EXCERPT PROVIDED
Indian Bengali politician (1918–1965)

Shamsul Huq (1918–1965) was a Pakistani Bengali politician who led a parliamentary committee in the Constituent Assembly of Pakistan to advocate for the recognition of the Bengali language during the Language movement of the 1950s. He was also the first and third general secretary of the Awami League, which played a key role in Bengali nationalist movement in the 1950s and 1960s.

==Political career==
Huq contested the 1949 Tangail South by-election as an independent candidate against Muslim League politician Khurram Khan Panni. On 26 April 1949, he won the election against Panni for representing Nagarpur, Mirzapur and Basail.
The Awami League was formed on 23 June 1949 and Shamsul Huq became its first general secretary, and Abdul Hamid Khan Bhashani became its first president. He wrote a pamphlet on this occasion titled "Main Demands." The pamphlet reads

The East Pakistan Muslim League member's convention believes that, like all the events of every century, of every country, Lahore Resolution has also made history... But even though Pakistan is an Islamic state, it is not a Muslim state, or a state made only for Muslims and nor does be wished to be influenced by Anti-Islamic imperialist, Capitalist nor by self centered government. In the view of Islam, Allah is not for Muslims but He is the God of the entire humanity- irrespective of nation, religion and color. Rabb is Allah's greatest identity. And as Rabb the Rububuiyat or lordship is our first and most important duty.

==Personal life==
Shamsul Huq was married to Afia Khatun, whose childhood friend Begum Jahanara was the wife of Yar Mohammad Khan who was a founder (treasurer) of the Awami League and the founder (publisher) of The Daily Ittefaq. Afia Khatun lived and worked in the United States later in her life. She authored a book – Bengali Language Movement and the Creation of Bangladesh (2011) – with her husband Anwar S. Dil.

ACTIVITY LIST
1 > According to the excerpt about Shamsul Huq, on what date was the Awami League formed?
2 > In the excerpt about Shamsul Huq, what was the purpose of the parliamentary committee he led in the Constituent Assembly of Pakistan?
3 > Set down the passage from the excerpt about Shamsul Huq starting with "Indian Bengali politician" and going on through "1950s and 1960s.".

DATA UNDER STUDY

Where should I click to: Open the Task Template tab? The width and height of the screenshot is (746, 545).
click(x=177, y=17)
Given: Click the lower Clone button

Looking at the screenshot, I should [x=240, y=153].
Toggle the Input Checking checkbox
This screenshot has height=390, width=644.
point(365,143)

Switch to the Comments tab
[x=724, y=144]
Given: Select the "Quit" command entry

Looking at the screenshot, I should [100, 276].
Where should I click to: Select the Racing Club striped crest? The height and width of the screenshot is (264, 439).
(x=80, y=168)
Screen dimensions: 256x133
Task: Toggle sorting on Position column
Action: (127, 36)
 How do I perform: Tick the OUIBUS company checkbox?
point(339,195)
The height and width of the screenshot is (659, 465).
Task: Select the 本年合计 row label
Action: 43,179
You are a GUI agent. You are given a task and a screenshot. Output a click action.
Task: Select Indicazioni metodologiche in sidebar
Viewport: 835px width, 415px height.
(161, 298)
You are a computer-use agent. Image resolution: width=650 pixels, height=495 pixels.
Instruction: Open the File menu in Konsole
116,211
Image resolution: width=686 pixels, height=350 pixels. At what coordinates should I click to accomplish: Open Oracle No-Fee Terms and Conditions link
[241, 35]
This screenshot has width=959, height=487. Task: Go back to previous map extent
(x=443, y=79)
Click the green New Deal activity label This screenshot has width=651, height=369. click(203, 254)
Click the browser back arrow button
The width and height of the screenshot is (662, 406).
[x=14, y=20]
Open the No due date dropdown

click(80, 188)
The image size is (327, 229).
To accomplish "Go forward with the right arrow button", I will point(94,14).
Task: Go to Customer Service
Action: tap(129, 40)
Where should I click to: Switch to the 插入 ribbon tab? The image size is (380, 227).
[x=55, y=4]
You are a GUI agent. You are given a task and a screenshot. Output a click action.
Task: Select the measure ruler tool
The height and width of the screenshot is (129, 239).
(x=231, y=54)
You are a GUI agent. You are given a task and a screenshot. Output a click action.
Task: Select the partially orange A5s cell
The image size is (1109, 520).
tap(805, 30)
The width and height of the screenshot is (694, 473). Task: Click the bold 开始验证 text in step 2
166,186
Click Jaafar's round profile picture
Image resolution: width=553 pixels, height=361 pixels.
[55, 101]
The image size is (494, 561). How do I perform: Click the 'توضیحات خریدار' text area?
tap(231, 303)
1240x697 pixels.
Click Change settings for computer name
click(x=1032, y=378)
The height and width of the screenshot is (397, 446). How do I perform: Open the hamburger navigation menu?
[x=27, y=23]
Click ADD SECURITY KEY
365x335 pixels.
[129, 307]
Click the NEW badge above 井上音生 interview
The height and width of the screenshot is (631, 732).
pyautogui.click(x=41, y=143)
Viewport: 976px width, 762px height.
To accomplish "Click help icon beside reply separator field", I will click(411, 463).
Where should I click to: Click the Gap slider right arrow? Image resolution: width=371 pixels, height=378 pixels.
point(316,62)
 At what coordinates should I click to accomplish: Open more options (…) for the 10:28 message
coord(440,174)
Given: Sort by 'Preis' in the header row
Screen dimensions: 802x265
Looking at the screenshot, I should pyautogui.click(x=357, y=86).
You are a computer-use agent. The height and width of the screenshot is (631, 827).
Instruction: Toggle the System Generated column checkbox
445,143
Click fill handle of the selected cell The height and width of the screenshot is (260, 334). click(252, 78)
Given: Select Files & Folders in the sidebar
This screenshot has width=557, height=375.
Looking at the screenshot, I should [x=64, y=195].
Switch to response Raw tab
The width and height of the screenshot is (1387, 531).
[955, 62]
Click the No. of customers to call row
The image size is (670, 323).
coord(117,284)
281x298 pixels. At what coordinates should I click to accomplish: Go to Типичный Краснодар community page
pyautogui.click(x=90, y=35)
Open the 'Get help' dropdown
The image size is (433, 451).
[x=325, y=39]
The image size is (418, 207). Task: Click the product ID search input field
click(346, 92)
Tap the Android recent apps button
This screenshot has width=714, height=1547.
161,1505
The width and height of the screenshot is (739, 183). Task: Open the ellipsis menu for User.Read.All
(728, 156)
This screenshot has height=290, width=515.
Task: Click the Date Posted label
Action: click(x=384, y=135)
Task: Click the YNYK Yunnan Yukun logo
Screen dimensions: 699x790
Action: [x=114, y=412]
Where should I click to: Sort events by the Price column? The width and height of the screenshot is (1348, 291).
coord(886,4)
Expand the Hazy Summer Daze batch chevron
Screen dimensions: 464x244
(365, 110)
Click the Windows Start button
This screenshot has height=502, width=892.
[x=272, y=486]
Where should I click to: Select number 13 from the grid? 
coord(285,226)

OUTPUTS BY TASK
1 > 23 June 1949.

2 > Huq led the committee to advocate for the recognition of the Bengali language during the Language movement of the 1950s.

3 >
Indian Bengali politician (1918–1965)

Shamsul Huq (1918–1965) was a Pakistani Bengali politician who led a parliamentary committee in the Constituent Assembly of Pakistan to advocate for the recognition of the Bengali language during the Language movement of the 1950s. He was also the first and third general secretary of the Awami League, which played a key role in Bengali nationalist movement in the 1950s and 1960s.